The Bayesian approach to statistical inference and decision analysis may be described in many ways, some alas so simplistic that its subtlety and power can easily be misunderstood.
Mathematically it provides a model of how a rational scientist would update his or her prior knowledge in light of further data or evidence.
Structure and methods
The structure provided by Bayes’ Theorem allows a unified approach to inference, forecasting and decision making. Bayesian methods have been controversial because they involve the explicit introduction of judgement and prior beliefs into the model.
There is no drive to obtain a goal of ‘scientific objectivity’ in the sense of analyses which are completely independent of their participants, viz. independent of the scientist or statistician.
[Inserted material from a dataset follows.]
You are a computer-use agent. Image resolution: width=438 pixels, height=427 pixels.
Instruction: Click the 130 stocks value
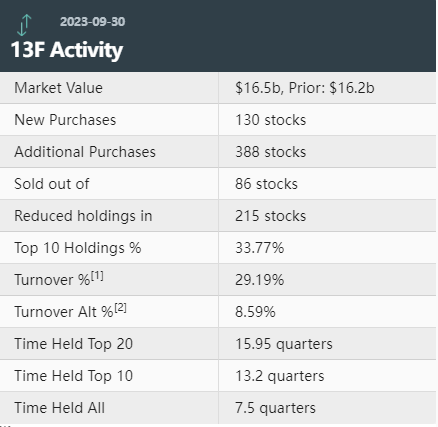click(270, 120)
Instead, a Bayesian analysis seeks to model explicitly relevant judgements of the participants.
It is openly subjective. By so being, it seeks to allow other scientists to remove the participants’ judgements from the analysis and replace them by their own so that they may see what they would have inferred in the same circumstances with the same data.
Thus for a Bayesian scientific knowledge emerges not from objective analyses but from consensus when a majority of scientists agree that each starting from his or her prior beliefs is led to the same inference on the basis of the data.
Reverend Thomas Bayes
The Rev Thomas Bayes died in 1761, but the school of statistics which bears his name was not really established until the mid 20th century; and it was not established without controversy. But because it provides a clear and consistent approach to all confirmatory statistics and because there are now computational methods that allow its application in almost all practical circumstances, it is now adopted widely.
The International Society for Bayesian Analysis provides links to many resources, including a guide to most a wide range of introductory texts.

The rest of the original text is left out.